Lucy perched on the table and gobbled up strawberries while she answered her mother’s questions; they were usually the same, only couched in carefully disguised ways: had Lucy met any nice young men? had she been out? and if by some small chance she had, the young man had to be described down to the last coat button, even though Lucy pointed out that in most cases he was already engaged or had merely asked her out in order to pave the way to an introduction to one of her friends. She had little to tell this time; she was going to save the lecturer for later.
‘Lovely to be home,’ she observed contentedly. ‘Who’s here?’
‘Kitty and Jerry and Paul, dear. Emma’s got her hands full with the twins—they’ve got the measles.’
Emma was the eldest and married, and both her brothers were engaged, while Kitty was the very new wife of a BOAC pilot, on a visit while he went on a course.

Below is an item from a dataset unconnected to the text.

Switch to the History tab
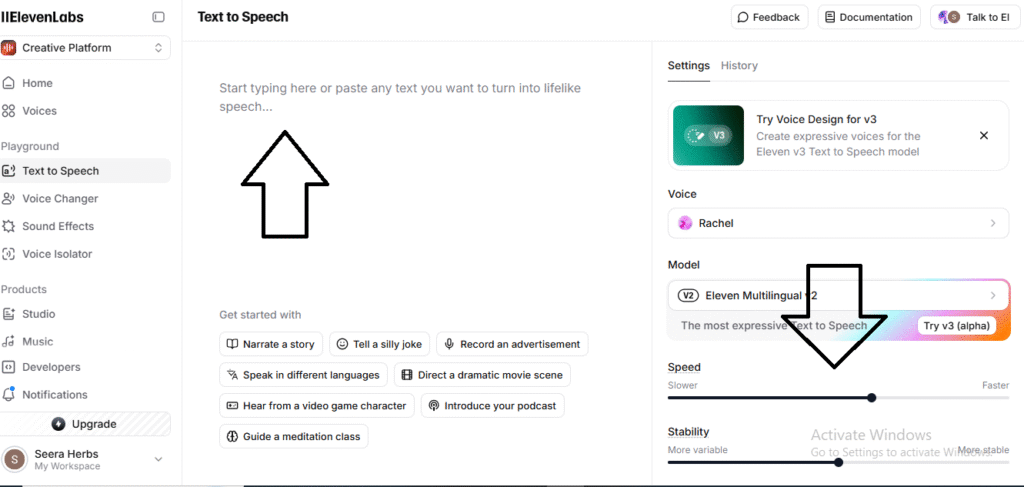This screenshot has width=1024, height=487. pyautogui.click(x=739, y=66)
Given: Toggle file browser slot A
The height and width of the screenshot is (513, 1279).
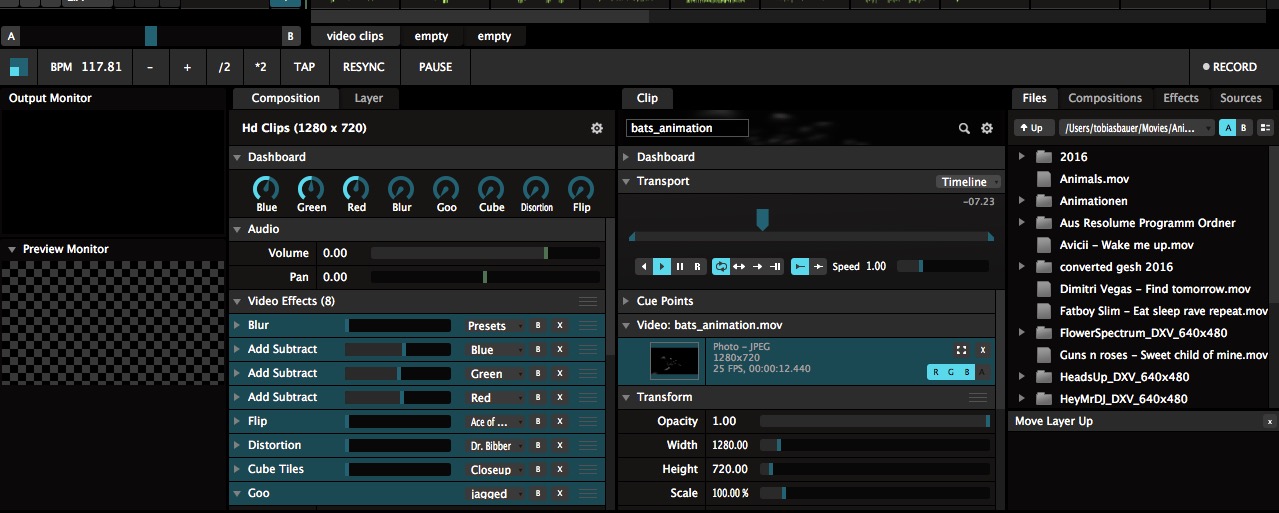Looking at the screenshot, I should [x=1227, y=128].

‘Good,’ said Lucy. ‘What’s for dinner?’
Her parent gave her a loving look; Lucy, so small and slim, had the appetite of a large horse and never put on an ounce.
‘Roast beef, darling, and it’s almost ready.’
It was over Mrs Prendergast’s splendidly cooked meal that Lucy told them all about her unfortunate lapse during the lecture.
‘Was he good-looking?’ Kitty wanted to know.
‘Oh, very, and very large too—not just tall but wide as well; he towered, if you know what I mean, and cold blue eyes that looked through me and the sort of hair that could be either very fair or grey.’ She paused to consider. ‘Oh, and he had one of those deep, rather gritty voices.’
Her mother, portioning out trifle, gave her a quick glance. ‘But you didn’t like him, love?’
Lucy, strictly brought up as behoved a parson’s daughter, answered truthfully and without embarrassment.
‘Well, actually, I did—he was smashing. Now if it had been Kitty or Emma…they’d have known what to do, and anyway, he wouldn’t have minded them; they’re both so pretty.’ She sighed. ‘But he didn’t like me, and why should he, for heaven’s sake? Snoring through his rolling periods!’
‘Looks are not everything, Lucilla,’ observed her father mildly, who hadn’t really been listening and had only caught the bit about being pretty. ‘Perhaps a suitable regret for your rudeness in falling asleep, nicely phrased, would have earned his good opinion.’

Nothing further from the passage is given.